Belgium / Story
Lucien Hennes and his son Edgard died in January 1945 in the midst of the turmoil of the Battle of the Bulge. On 29 August 1948, more than three years after the events, they were finally buried in the cemetery of Saint-Vith.
The day after the German offensive of 16 December 1944, the inhabitants of Eupen, Malmedy and Saint-Vith fled. Among them was Lucien Hennes, a chief of police in Saint-Vith. He was accompanied in his escape by his son Edgard and one of his friends, André Fagnoul, as well as the family maid. All three men worked for the police. The small group took refuge in La Roche-en-Ardenne, convinced that the German troops would never reach this place. However, after being targeted by German shells, the American troops withdrew. La Roche was reoccupied on 23 December. The American bombings intensified after Christmas, causing the German troops to become increasingly nervous, especially as the firing continued into early January. The city was almost completely wiped out. On 4 January 1945, they organised a vast operation to check the identity of the civilians present on site. At this point, Lucien was taken away, soon followed by his two companions in misfortune. The German army suspected them of taking part in the resistance. Was this true? It is difficult to establish this, especially since Lucien and his son took refuge in Brussels during the occupation, fleeing from the annexed Saint-Vith. The three men were subject to long and brutal interrogations, allegedly led by French-speaking SS men.
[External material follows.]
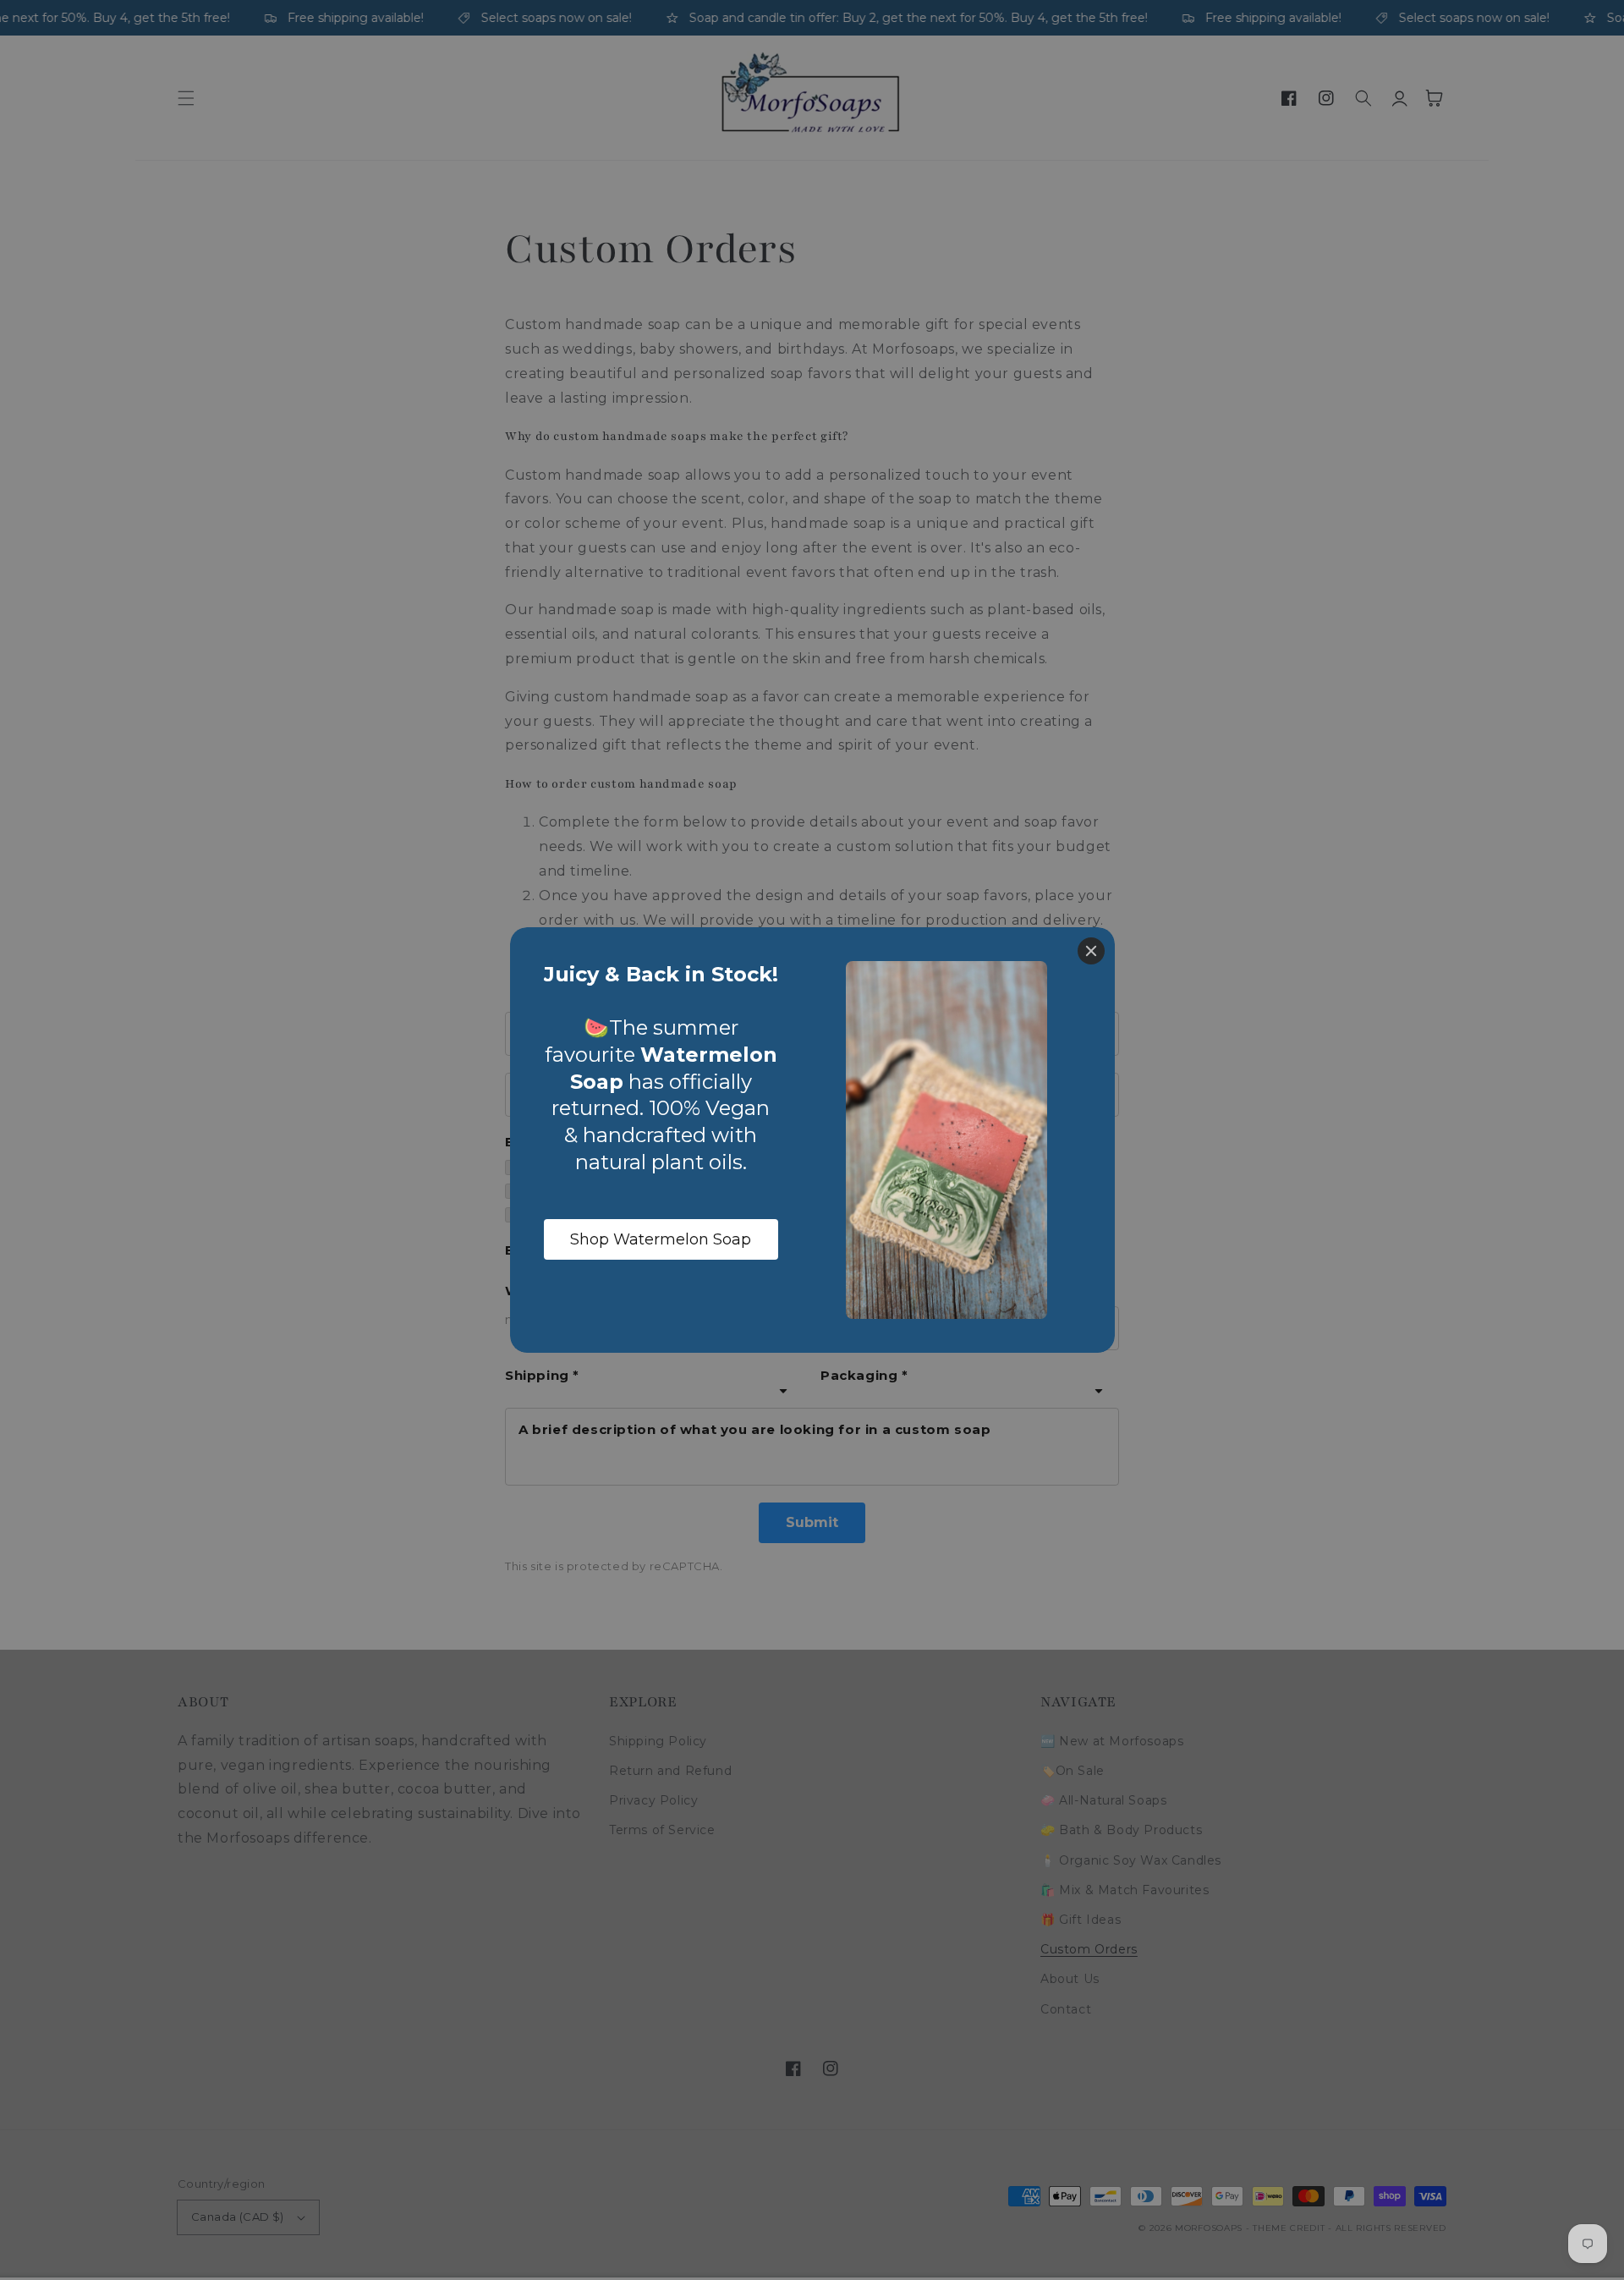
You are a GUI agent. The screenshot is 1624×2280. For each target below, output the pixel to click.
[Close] (1091, 950)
The last person to see them was Norbert Foison who, on 10 January, saw a dozen German soldiers and three prisoners pass by on the route de Wibrin, at Bois Saint-Jean. The latter three were killed shortly afterwards by a bullet in the neck. The German troops withdrew from La Roche on 8 January, but not before having mined the roads. The body of the commissioner was found on 14 January by two American soldiers; the other two bodies were not discovered until 6 February 1945. After investigation, the crimes were attributed to a Sonderkommando of the SD linked to the 2nd SS Panzerkorps. The official funeral did not take place until three years later.